Lang lebe das Theater: „14 Vorhänge“ in Augsburg als Virtual-Reality-Erlebnis fürs Wohnzimmer
Die Corona-Pandemie stellt Theater vor eine besondere, noch nie dagewesene Herausforderung. Nachdem die Kulturstätten nun schon vier Monate geschlossen sind, setzen immer mehr Häuser auf Streaming-Formate, zeigen Videoclips im Internet, bieten Theatererlebnisse sogar am Telefon an. Not macht eben erfinderisch. Schon relativ früh hat das Staatstheater Augsburg dabei eine Vorreiterrolle eingenommen. Das Haus, das als erstes Theater Deutschlands eine Digitalisierungsbeauftragte hat, bietet inzwischen mehrere Produktionen als Virtual-Reality-Inszenierung für zu Hause an. Neu in dem digitalen Angebot ist der erst jetzt uraufgeführte Monolog „14 Vorhänge“ von dem 2001 verstorbenen Einar Schleef.
Das Angebot funktioniert so: Man bestellt sich über die Webseite des Staatstheaters eine VR-Brille und hat dann zwei Tage Zeit, um sich die auf der Brille gespeicherte 360-Grad-Vorstellung anzusehen. Beim Aufsetzen der Brille startet die Vorstellung automatisch, sobald die Brille abgesetzt wird, pausiert sie. Anschließend schickt man die Brille ans Theater zurück.

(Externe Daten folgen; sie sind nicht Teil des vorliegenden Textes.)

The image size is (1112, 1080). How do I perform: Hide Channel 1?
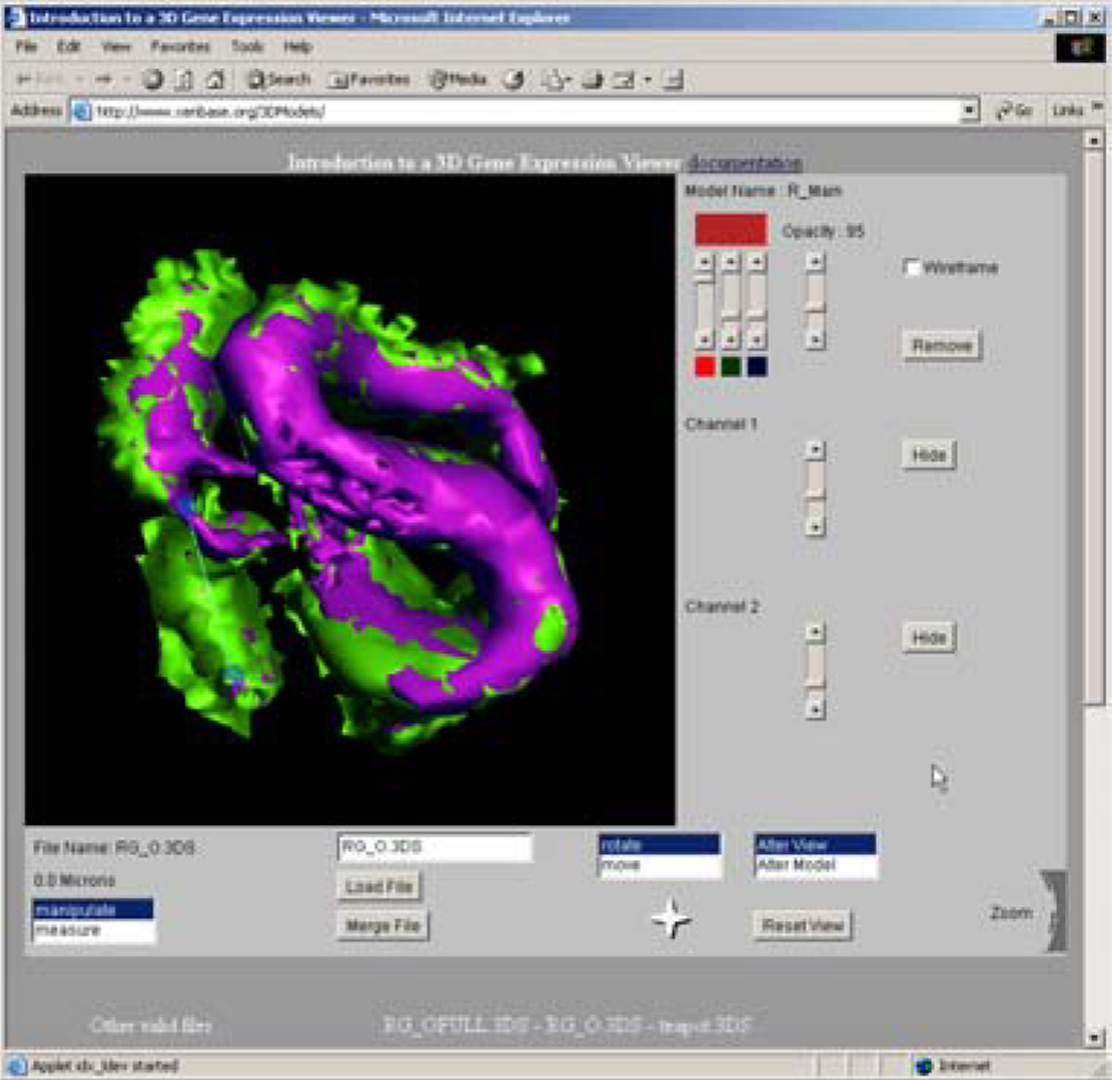point(929,455)
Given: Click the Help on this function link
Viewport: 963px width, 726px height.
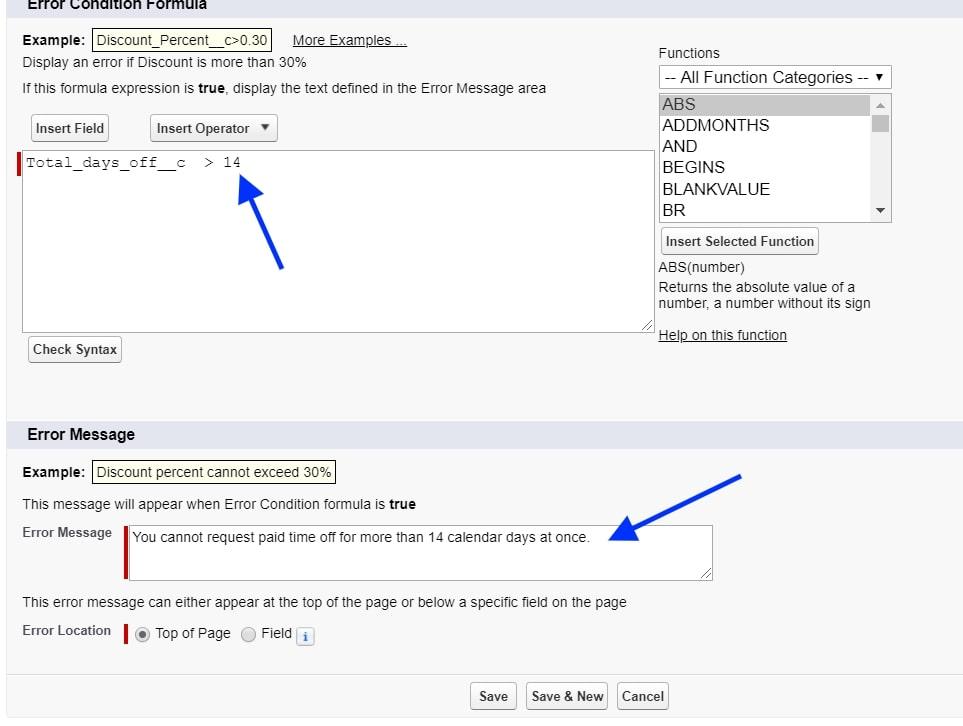Looking at the screenshot, I should [722, 335].
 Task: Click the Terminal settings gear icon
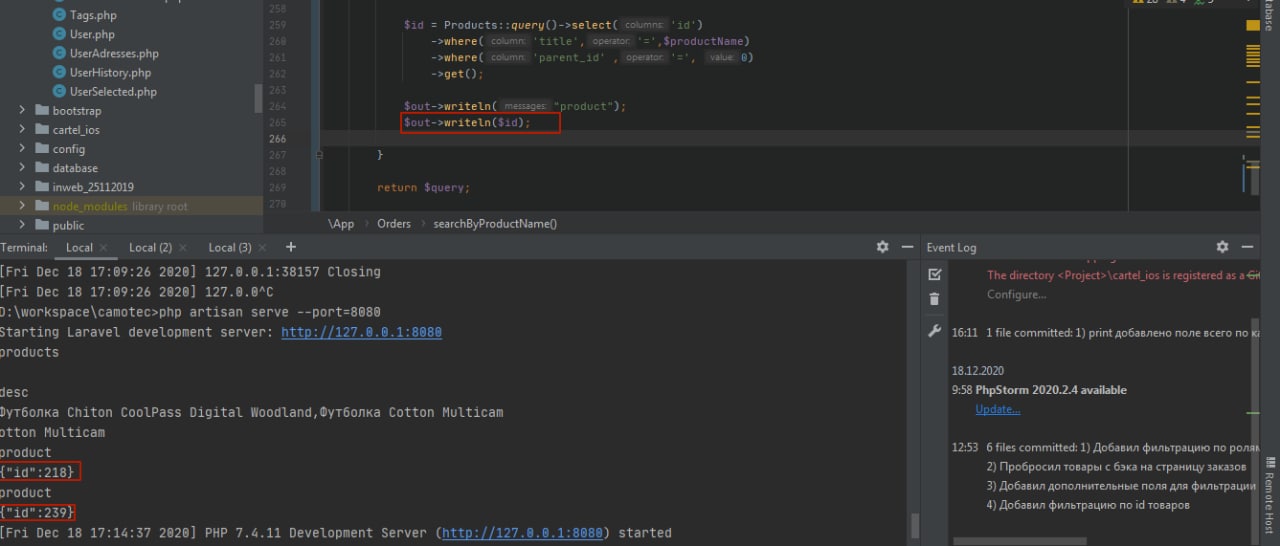pos(882,247)
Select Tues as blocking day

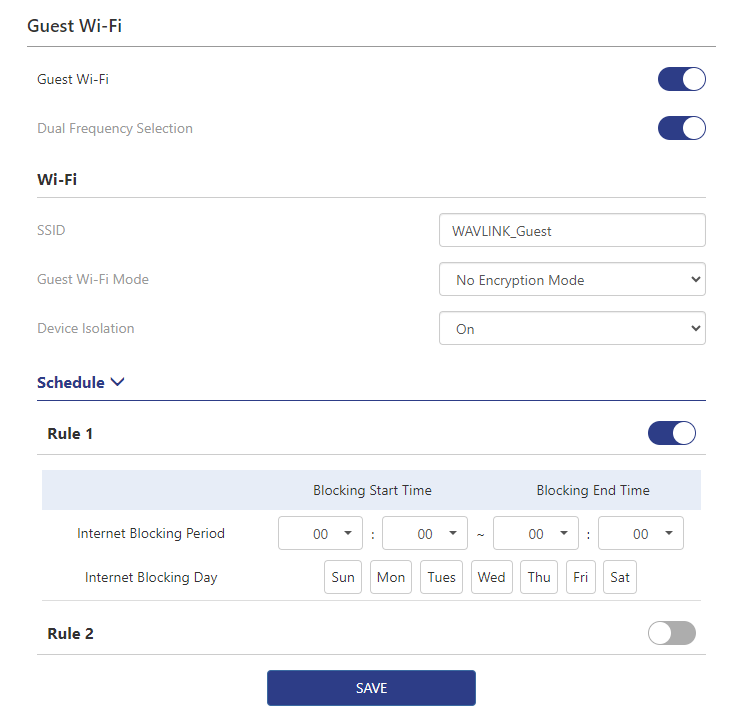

In „14 Vorhänge“ sitzt man nicht nur mitten im Geschehen, sondern folgt dem Schauspieler Klaus Müller durch das gesamte Theater. Weil das Augsburger Staatstheater zurzeit aufgrund einer mehrjährigen Sanierung und Modernisierung komplett entkernt wurde, findet man sich als Zuschauer also inmitten einer großen Baustelle. In dem Text von Einar Schleef geht es um den Rückblick eines alternden Schauspielers, der das Ende des Theaters kommen sieht. Wie absolut passend, dieses Stück jetzt aufzuführen, wo alle Theater geschlossen sind.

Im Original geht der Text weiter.